Quella di Jean-Luc Godard è una rivoluzione. Il neoregista sceglie una macchina da presa leggera, che veniva usata per le riprese di guerra, in modo che permetta di fare qualsiasi cosa, di seguire gli attori ovunque, lungo le strade, in piccole stanze d’albergo e in minuscoli appartamenti. La Nouvelle Vague è libertà, è andare oltre i piani prestabiliti, è riprendere lontano dai set e senza luci. È non fare più di due riprese per ogni scena e, magari, finire la giornata di lavoro a ora di pranzo, perché quasi sempre è “buona la prima” o la seconda.

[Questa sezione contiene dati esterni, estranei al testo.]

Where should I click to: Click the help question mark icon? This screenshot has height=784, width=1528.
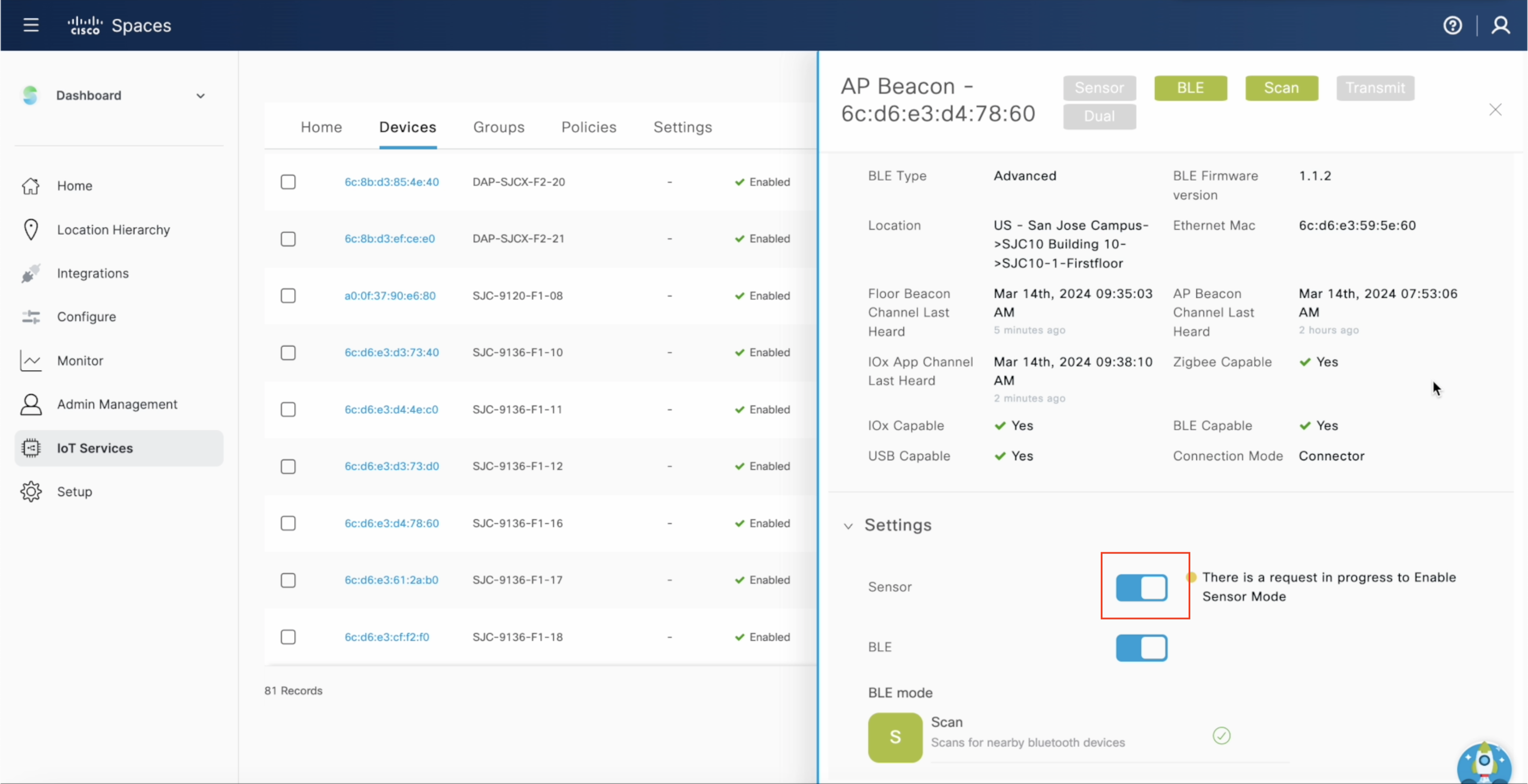click(1452, 26)
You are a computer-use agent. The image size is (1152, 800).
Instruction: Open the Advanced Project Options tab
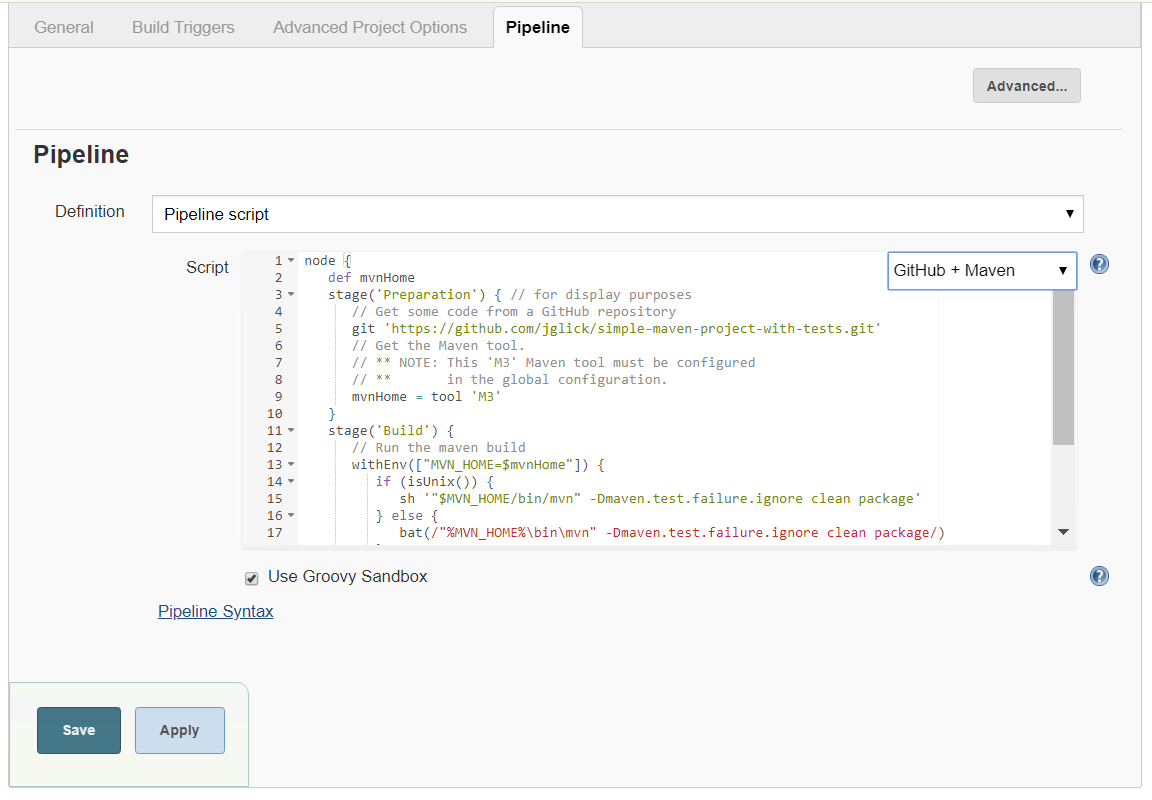(x=370, y=28)
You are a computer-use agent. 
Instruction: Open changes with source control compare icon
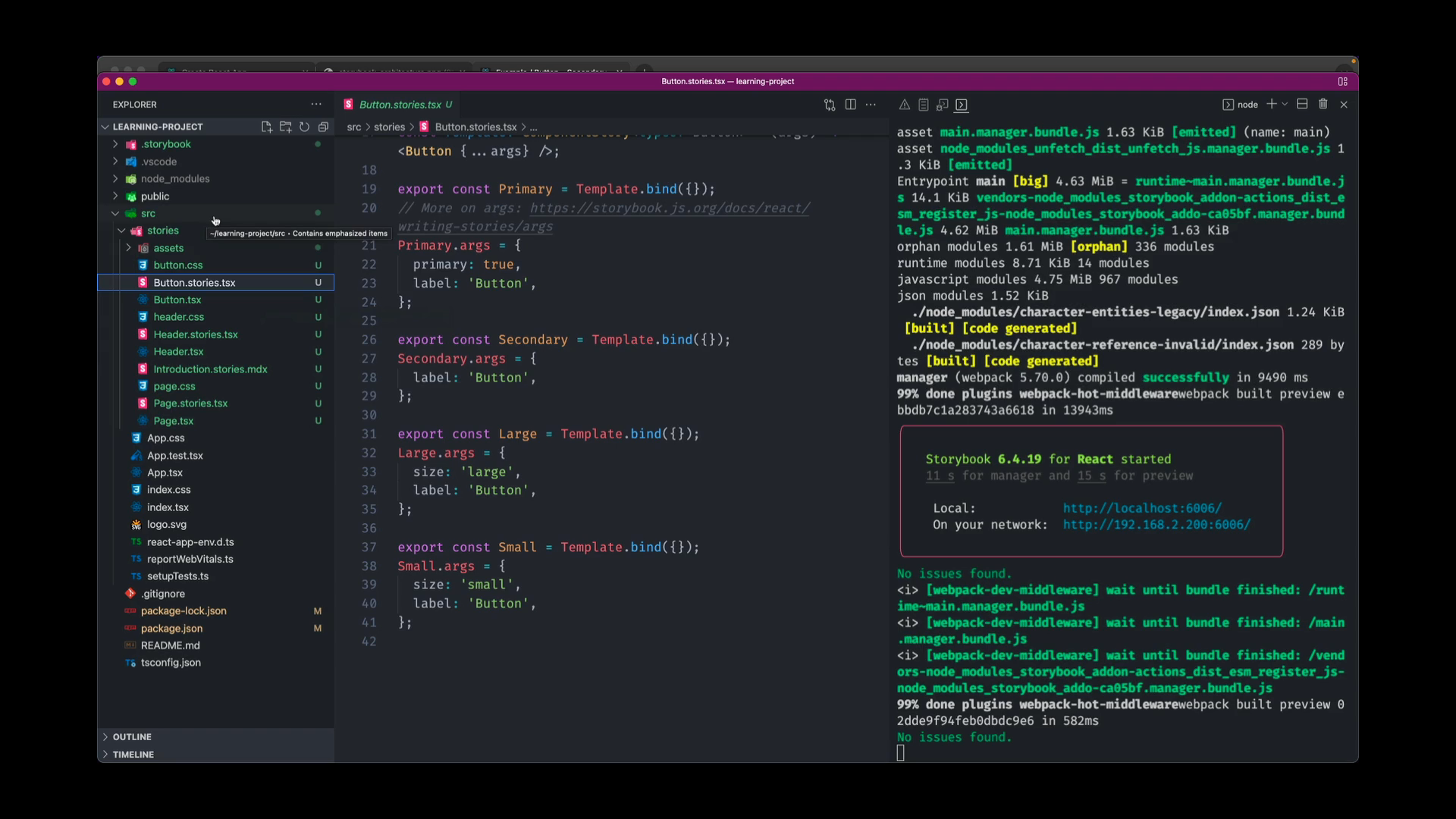(x=830, y=105)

Richard Linklater ci riporta indietro nel tempo. Gira un film sulla Nouvelle Vague, su uno dei film capostipiti di questa corrente, e lo fa con i codici e lo stile del tempo. Il bianco e nero, la fotografia luminosa, il formato quadrato, in 4:3. È un’operazione filologica e coerente. Il risultato è un film sincero, onesto, appassionato. Che ha la freschezza e la potenza dei film dell’epoca, pur essendo, ovviamente, molto più costruito e studiato. Riesce a cogliere lo spirito di quel tempo e di quei film e a tradurlo perfettamente per immagini. È un film colto, cinefilo, metacinematografico, ma, attenzione, anche irresistibilmente divertente. Si vede che, dal regista agli attori a tutta la troupe, c’è una vera passione per il cinema e per la storia che stanno raccontando. Ma Linklater è riuscito a infondere tutto il set, e quindi tutto il film, di quel senso di libertà e leggerezza che Godard, e il suo Fino all’ultimo respiro, volevano trasmettere.

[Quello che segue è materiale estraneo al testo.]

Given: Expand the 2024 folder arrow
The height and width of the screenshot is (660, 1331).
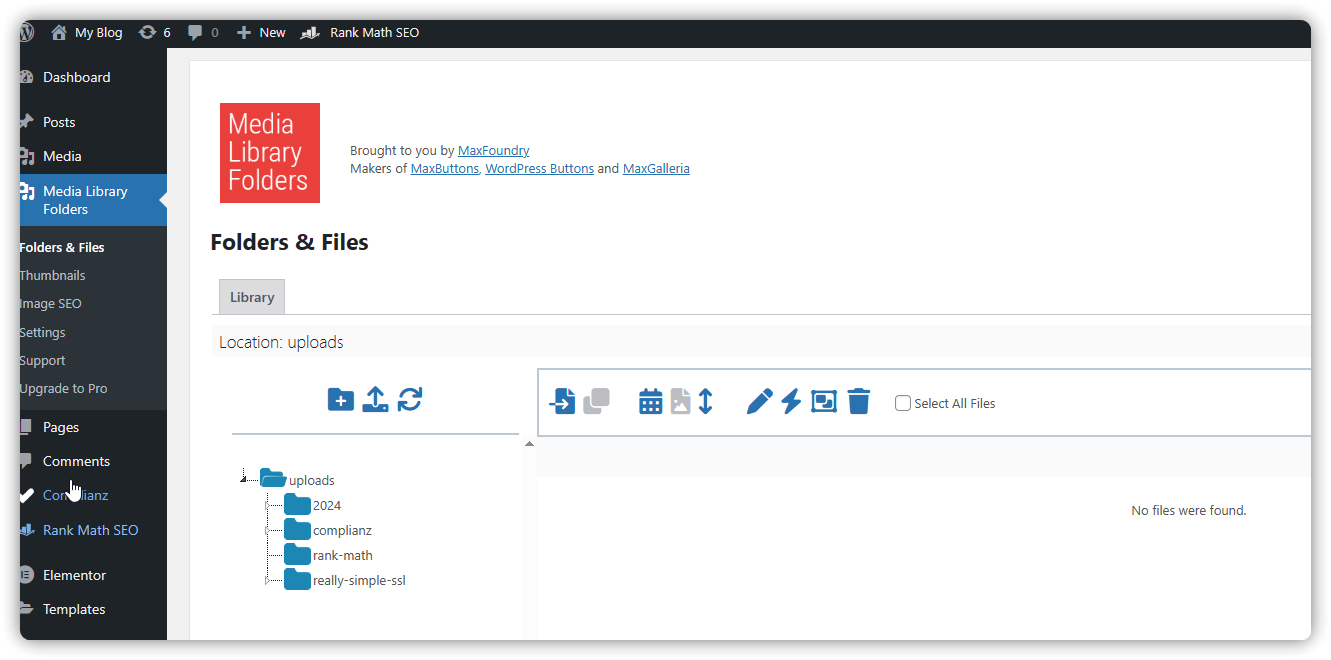Looking at the screenshot, I should click(267, 505).
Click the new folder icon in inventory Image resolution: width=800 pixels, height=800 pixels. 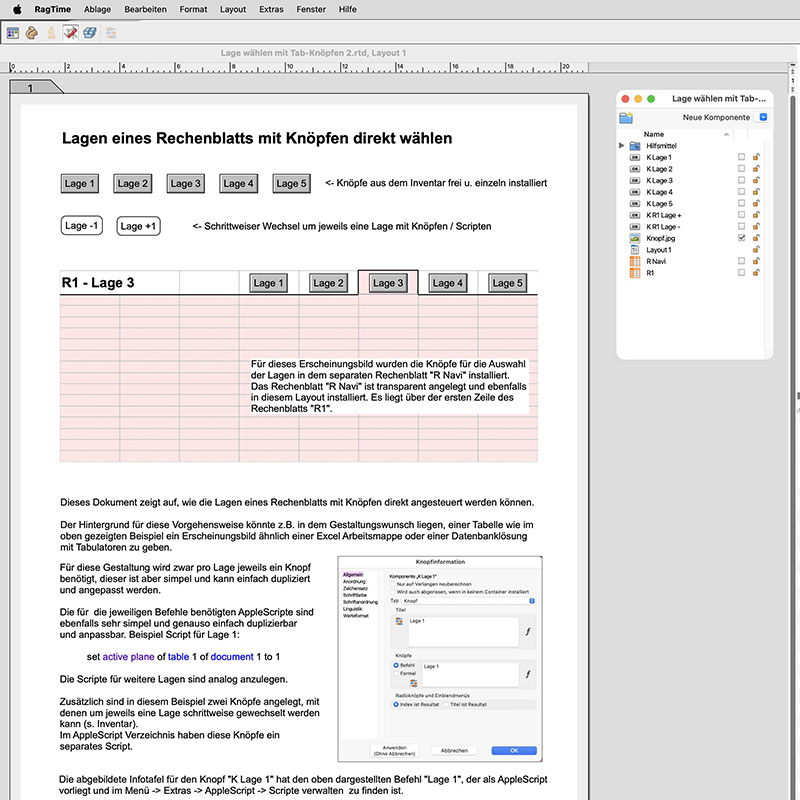(x=626, y=118)
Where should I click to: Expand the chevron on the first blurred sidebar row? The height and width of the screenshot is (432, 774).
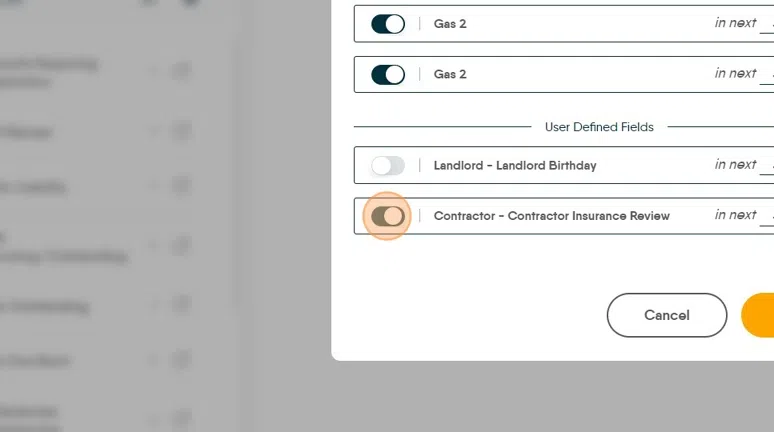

Il film verrà distribuito da Lucky Red e BIM all’inizio del 2026, e speriamo che al cinema vadano a vederlo in tanti. Perché è sì un film per cinefili, ma non solo. Perché la Nouvelle Vague, Godard e Fino all’ultimo respiro, hanno creato delle vere e proprie icone. La Jean Seberg che, nel 1959 portava i capelli corti, pettinati da un lato, è diventata immediatamente un simbolo senza tempo, e ha un look che ancora oggi è attualissimo. Così come i suoi abiti, come quello da sera, con il corpetto a righe orizzontali e la gonna ampia sotto il ginocchio. Le maglie a righe orizzontali, le gonne, i mocassini indossati sopra i calzini bianchi. E poi c’è lui, Jean-Luc Godard, con le sue giacche avvitate e i pantaloni stretti, a volte indossati con maglie semplici a volta con la camicia e la cravatta stretta. E gli immancabili occhiali da sole neri. La Nouvelle Vague è anche un’infinita miniera di stili. E con il suo film Linklater li rilancia.

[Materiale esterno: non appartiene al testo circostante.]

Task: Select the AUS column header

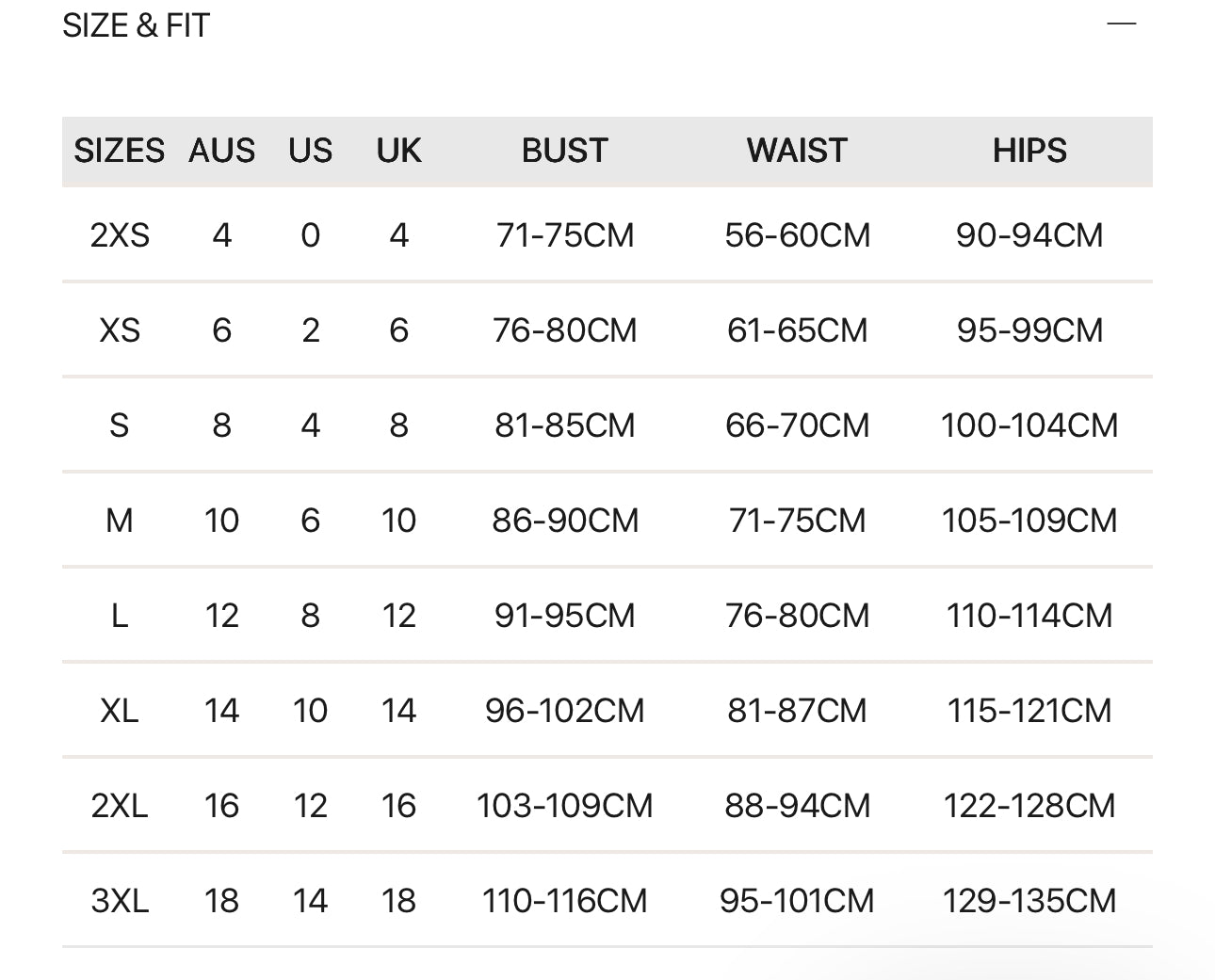Action: coord(221,151)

Nouvelle Vague è un atto d’amore verso il cinema, se non fosse che è un’espressione scontata, e Godard la odierebbe. È una celebrazione di un certo di cinema indipendente, libero, spontaneo. Vedere una storia scritta e prodotta in Francia e girata, in un modo che migliore non potremmo immaginare, da un americano come Linklater, ci fa capire da dove venga il suo cinema. Abbiamo sempre detto che ci fosse molto Rohmer, e i suoi dialoghi filosofici sulla vita. Ma c’è anche tanto Godard. Le lunghe camminate, la macchina da presa libera di muoversi e seguire i protagonisti, gli attori che in qualche modo non sono solo i personaggi, ma mettono in scena anche un bel po’ di se stessi. Sapete quali sono gli effetti che un film come Nouvelle Vague avrà su di voi? Vi metterà una grande voglia ndarvi a rivedere il film una seconda volta, prima di tutto, per coglierne al meglio tutti i particolari. Di andarvi a rivedere i film di Godard e quelli di Truffaut. E poi di andarvi a rivedere i migliori film di Linklater, che guarderete con occhi diversi. E di esclamare: viva il cinema!